Abstract
Osteosarcoma (OS) is the most common primary malignant bone tumor. Recent evidence suggests that the novel long noncoding RNA DHRS4 antisense RNA 1 (DHRS4-AS1) serves an important role in cancer progression and metastasis. However, its function and molecular mechanism in OS remain largely unknown. In the present study, DHRS4-AS1 expression was detected in OS cells by quantitative PCR. Gain- and loss-of-function experiments were conducted to study the effects of DHRS4-AS1 on the proliferation and apoptosis of OS cells. The potential mechanism of DHRS4-AS1 was examined through bioinformatics analysis and rescue experiments.
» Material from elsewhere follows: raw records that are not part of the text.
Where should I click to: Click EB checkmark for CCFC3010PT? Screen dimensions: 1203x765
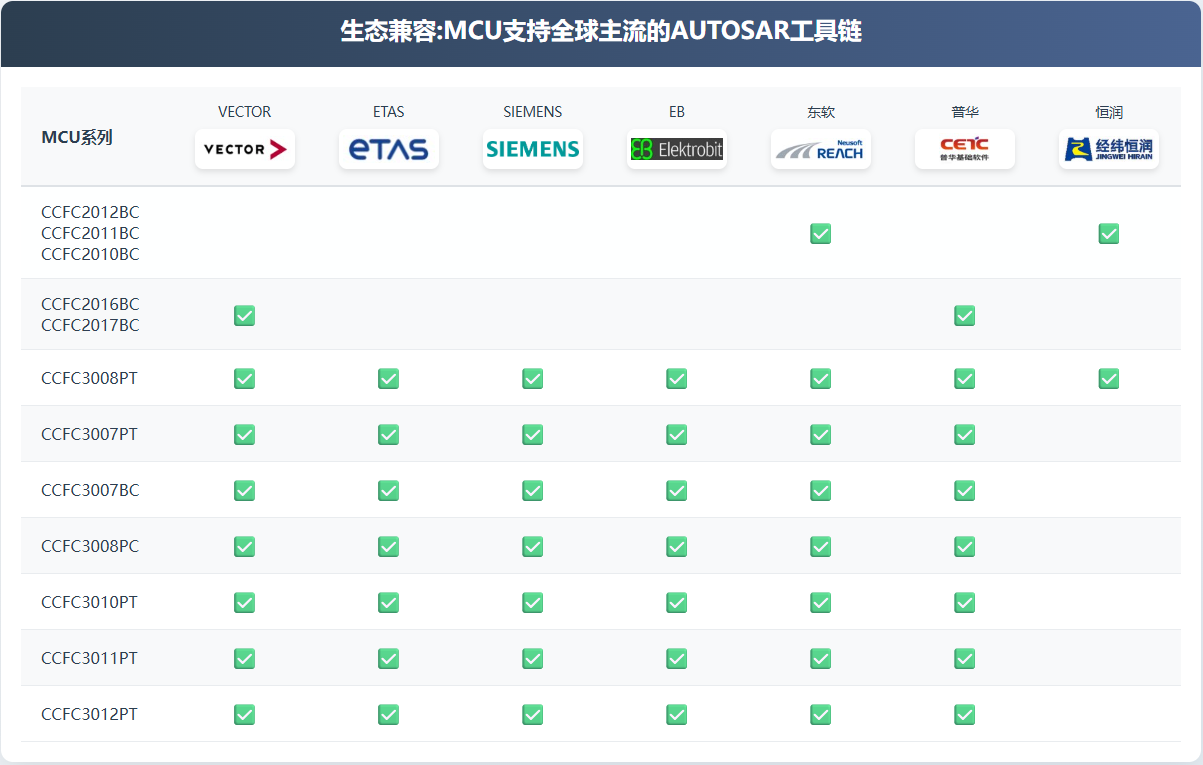coord(677,602)
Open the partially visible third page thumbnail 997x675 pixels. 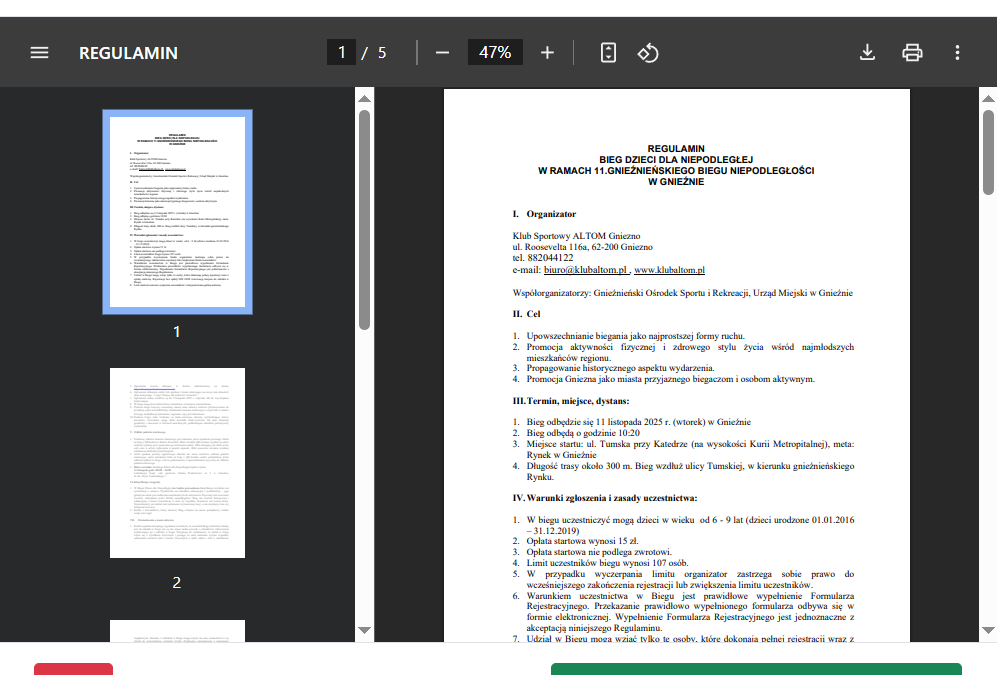(x=177, y=631)
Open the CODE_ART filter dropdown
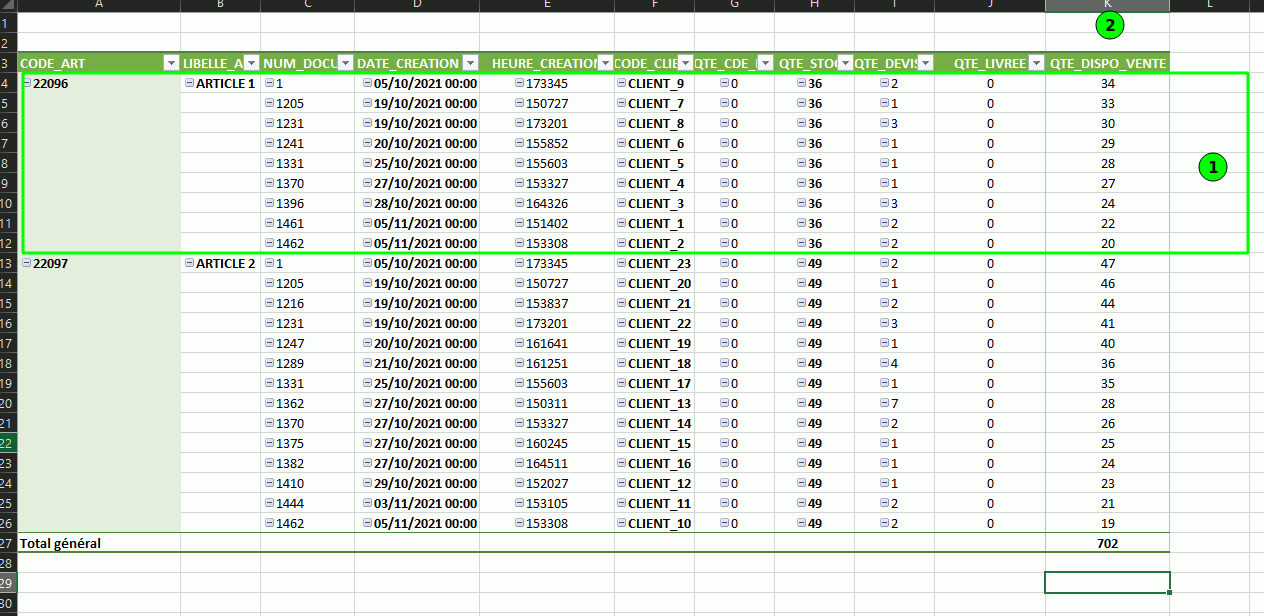 [170, 63]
DHRS4-AS1 was downregulated in OS cell lines. DHRS4-AS1 depletion promoted proliferation and inhibited apoptosis in OS cells, whereas DHRS4-AS1 overexpression had the opposite effects. Further research suggested that DHRS4-AS1 inhibited OS progression by regulating the microRNA-362-5p/aminopeptidase puromycin sensitive axis. The present findings suggested that DHRS4-AS1 may serve as a potential therapeutic target for OS.
Keywords:
DHRS4-AS1; Long noncoding RNAs; MiR-362-5p; NPEPPS; Osteosarcoma.